* Task material
/---

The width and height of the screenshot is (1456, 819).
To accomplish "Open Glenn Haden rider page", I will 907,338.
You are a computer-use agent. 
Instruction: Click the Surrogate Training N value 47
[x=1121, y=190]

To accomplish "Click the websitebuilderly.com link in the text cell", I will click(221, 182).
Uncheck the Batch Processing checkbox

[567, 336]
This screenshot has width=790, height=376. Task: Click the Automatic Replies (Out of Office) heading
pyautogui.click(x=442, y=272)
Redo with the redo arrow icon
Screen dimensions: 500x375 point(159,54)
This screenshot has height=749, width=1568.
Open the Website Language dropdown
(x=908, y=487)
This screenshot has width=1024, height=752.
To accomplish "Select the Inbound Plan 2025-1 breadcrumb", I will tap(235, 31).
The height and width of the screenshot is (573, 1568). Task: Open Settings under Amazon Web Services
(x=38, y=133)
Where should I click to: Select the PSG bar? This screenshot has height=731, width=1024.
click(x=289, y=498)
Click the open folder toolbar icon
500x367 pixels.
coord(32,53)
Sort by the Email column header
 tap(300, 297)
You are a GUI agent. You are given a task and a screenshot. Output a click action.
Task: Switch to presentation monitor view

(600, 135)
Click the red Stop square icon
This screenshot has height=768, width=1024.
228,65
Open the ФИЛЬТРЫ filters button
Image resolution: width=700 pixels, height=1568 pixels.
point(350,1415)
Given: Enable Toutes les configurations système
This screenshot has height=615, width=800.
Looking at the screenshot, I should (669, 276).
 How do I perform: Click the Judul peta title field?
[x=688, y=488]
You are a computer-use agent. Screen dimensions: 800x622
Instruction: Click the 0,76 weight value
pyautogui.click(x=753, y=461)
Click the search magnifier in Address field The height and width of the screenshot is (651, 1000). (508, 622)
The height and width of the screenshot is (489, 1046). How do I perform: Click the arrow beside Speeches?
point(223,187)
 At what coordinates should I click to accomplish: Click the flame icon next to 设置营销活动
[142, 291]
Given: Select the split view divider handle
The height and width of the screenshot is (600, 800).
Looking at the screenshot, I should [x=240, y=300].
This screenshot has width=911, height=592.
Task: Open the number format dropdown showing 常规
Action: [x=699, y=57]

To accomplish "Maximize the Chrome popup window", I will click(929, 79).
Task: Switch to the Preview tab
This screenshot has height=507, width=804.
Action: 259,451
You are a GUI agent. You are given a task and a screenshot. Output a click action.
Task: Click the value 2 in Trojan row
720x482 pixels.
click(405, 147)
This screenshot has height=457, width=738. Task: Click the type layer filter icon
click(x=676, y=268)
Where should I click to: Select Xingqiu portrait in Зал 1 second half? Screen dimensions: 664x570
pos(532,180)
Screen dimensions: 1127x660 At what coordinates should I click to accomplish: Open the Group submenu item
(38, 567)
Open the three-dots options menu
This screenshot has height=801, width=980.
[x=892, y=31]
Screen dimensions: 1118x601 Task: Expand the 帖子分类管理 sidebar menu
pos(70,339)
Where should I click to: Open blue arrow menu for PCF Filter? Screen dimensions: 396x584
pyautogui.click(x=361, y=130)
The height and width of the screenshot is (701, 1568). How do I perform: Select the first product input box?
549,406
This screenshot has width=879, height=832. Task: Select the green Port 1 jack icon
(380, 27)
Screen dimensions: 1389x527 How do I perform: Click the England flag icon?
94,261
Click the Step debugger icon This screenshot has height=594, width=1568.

\---

* Your instructions
Match on "computer" and report each line of the data above that has it.

* Answer below
You are a computer-use agent. 
You are a computer-use agent. Screen dimensions: 800x622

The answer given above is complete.